Nah, daerah sekitar Paotere pun jadi pusat seafood andalan masyarakat Makassar. Rumah-rumah makan dan restoran siap memanjakan lidah pengunjung. Alhasil Paotere masuk dalam daftar kawasan kuliner wajib dikunjungi para turis saat berlibur ke ibu kota Sulawesi Selatan (Sulsel).

Seperti yang disebutkan sebelumnya, Paotere mengiringi perkembangan Makassar. Dalam buku Makassar Doeloe, Makassar Kini, Makassar Nanti (Yayasan Losari, 2000), pelabuhan yang berjarak sekitar 5 kilometer dari pusat kota ini sudah beroperasi sejak abad ke-16.

Catatan sejarah menyebut bahwa pelabuhan Paotere dibangun oleh Raja Tallo ke-2, Karaeng Same’ri Liukang (Samarluka) Daeng Marewa, yang memerintah pada abad ke-15. Pelabuhan ini pula yang menjadi titik pemberangkatan 200 kapal perang, sebagai bagian dari ekspedisi militer ke Malaka dan Kesultanan Samudera Pasai, di tahun 1420 (Zainal Abidin, Persepsi Orang Bugis Makassar tentang Hukum dan Dunia Luar, Alumni, 1983).

Paotere turut jadi bukti hubungan antara kerajaan-kerajaan di Sulsel dengan Portugis. Meski sudah disebutkan dalam catatan bendahara Kerajaan Portugis, Tomé Pires, yang berjudul Suma Oriental. Catatan bertarikh dari 1512 dan 1515 itu menyebut Makassar sebagai “pulau kaya rempah dan emas.”

Yang menarik, dalam pengetahuan pelaut Portugal atau Portugis saat itu, Makassar adalah sebuah pulau sendiri (Os Macasare) dan terpisah dari Sulawesi (Celebes).

Hubungan Diplomatik Portugis dan Makassar

Dalam buku Sejarah Perlawanan Terhadap Imperialisme dan Kolonialisme di Sulawesi Selatan (Direktorat Jenderal Kebudayaan, 1985), perwakilan Portugis di Malaka mengirim utusan untuk menghadap Raja Gowa ke-IX, Daeng Matanre Karaeng Tuma’parisi’ Kallonna, pada 1538.

Tak perlu waktu lama, hubungan dagang kemudian terjalin dengan Gowa-Tallo. Kapal-kapal dagang Portugis mulai merapat di Pelabuhan Sombaopu. Perwakilan dagang (loji) milik Portugis pun didirikan di sekitar Sombaopu.

Sebagian dari mereka pun menetap dan kawin-mawin dengan warga lokal.
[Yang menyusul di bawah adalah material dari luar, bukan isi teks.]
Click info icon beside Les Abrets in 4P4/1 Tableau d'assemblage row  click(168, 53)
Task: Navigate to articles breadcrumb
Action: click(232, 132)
Salah satunya yakni Francisco Mendez, anak Sultan Alauddin (Raja Gowa ke-XIV, memerintah 1593-1639) dari pernikahannya dengan wanita Portugis. Kelak Francisco Mendez menjadi sekretaris Raja Gowa ke-XV, Sultan Malikussaid (bertahta 1639-1653), yang tak lain adalah saudara tirinya (Zainuddin Tika, Makassar Tempo Doeloe, Pustaka Taman Ilmu, 2019).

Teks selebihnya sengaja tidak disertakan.